(Collected data entries)
_ _ _ _ _ _ _
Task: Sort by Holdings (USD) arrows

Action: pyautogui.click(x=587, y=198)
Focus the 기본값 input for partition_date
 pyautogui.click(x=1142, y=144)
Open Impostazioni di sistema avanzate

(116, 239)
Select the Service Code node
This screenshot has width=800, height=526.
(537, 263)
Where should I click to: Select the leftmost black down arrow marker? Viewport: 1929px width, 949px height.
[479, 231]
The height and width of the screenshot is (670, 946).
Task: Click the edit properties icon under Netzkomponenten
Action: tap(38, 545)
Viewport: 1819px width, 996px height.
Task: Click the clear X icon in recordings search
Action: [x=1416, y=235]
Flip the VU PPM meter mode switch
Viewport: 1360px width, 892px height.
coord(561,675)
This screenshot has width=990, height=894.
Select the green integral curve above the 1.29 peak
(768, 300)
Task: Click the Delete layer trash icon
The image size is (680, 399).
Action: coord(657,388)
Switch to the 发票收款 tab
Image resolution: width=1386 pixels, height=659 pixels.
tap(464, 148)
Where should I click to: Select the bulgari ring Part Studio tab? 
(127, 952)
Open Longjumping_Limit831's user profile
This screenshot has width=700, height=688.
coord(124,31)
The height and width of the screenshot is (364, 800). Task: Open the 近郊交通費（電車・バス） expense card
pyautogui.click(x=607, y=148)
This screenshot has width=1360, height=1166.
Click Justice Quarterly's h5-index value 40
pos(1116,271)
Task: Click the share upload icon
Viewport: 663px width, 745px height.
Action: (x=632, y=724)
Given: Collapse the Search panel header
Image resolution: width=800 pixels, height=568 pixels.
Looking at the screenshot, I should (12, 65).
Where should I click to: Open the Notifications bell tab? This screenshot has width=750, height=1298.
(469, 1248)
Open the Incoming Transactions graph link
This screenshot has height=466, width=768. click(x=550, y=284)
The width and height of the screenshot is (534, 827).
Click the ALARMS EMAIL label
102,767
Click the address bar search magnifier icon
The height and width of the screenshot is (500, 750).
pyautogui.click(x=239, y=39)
_ _ _ _ _ _ _
WHAT YOU NEED TO DO
From the records above, extract every line exactly as it stands.

YOUR SOLUTION
Task: Sort by Holdings (USD) arrows

Action: pyautogui.click(x=587, y=198)
Focus the 기본값 input for partition_date
 pyautogui.click(x=1142, y=144)
Open Impostazioni di sistema avanzate

(116, 239)
Select the Service Code node
This screenshot has width=800, height=526.
(537, 263)
Where should I click to: Select the leftmost black down arrow marker? Viewport: 1929px width, 949px height.
[479, 231]
The height and width of the screenshot is (670, 946).
Task: Click the edit properties icon under Netzkomponenten
Action: tap(38, 545)
Viewport: 1819px width, 996px height.
Task: Click the clear X icon in recordings search
Action: [x=1416, y=235]
Flip the VU PPM meter mode switch
Viewport: 1360px width, 892px height.
coord(561,675)
This screenshot has width=990, height=894.
Select the green integral curve above the 1.29 peak
(768, 300)
Task: Click the Delete layer trash icon
The image size is (680, 399).
Action: coord(657,388)
Switch to the 发票收款 tab
Image resolution: width=1386 pixels, height=659 pixels.
tap(464, 148)
Where should I click to: Select the bulgari ring Part Studio tab? 
(127, 952)
Open Longjumping_Limit831's user profile
This screenshot has width=700, height=688.
coord(124,31)
The height and width of the screenshot is (364, 800). Task: Open the 近郊交通費（電車・バス） expense card
pyautogui.click(x=607, y=148)
This screenshot has width=1360, height=1166.
Click Justice Quarterly's h5-index value 40
pos(1116,271)
Task: Click the share upload icon
Viewport: 663px width, 745px height.
Action: (x=632, y=724)
Given: Collapse the Search panel header
Image resolution: width=800 pixels, height=568 pixels.
Looking at the screenshot, I should (12, 65).
Where should I click to: Open the Notifications bell tab? This screenshot has width=750, height=1298.
(469, 1248)
Open the Incoming Transactions graph link
This screenshot has height=466, width=768. click(x=550, y=284)
The width and height of the screenshot is (534, 827).
Click the ALARMS EMAIL label
102,767
Click the address bar search magnifier icon
The height and width of the screenshot is (500, 750).
pyautogui.click(x=239, y=39)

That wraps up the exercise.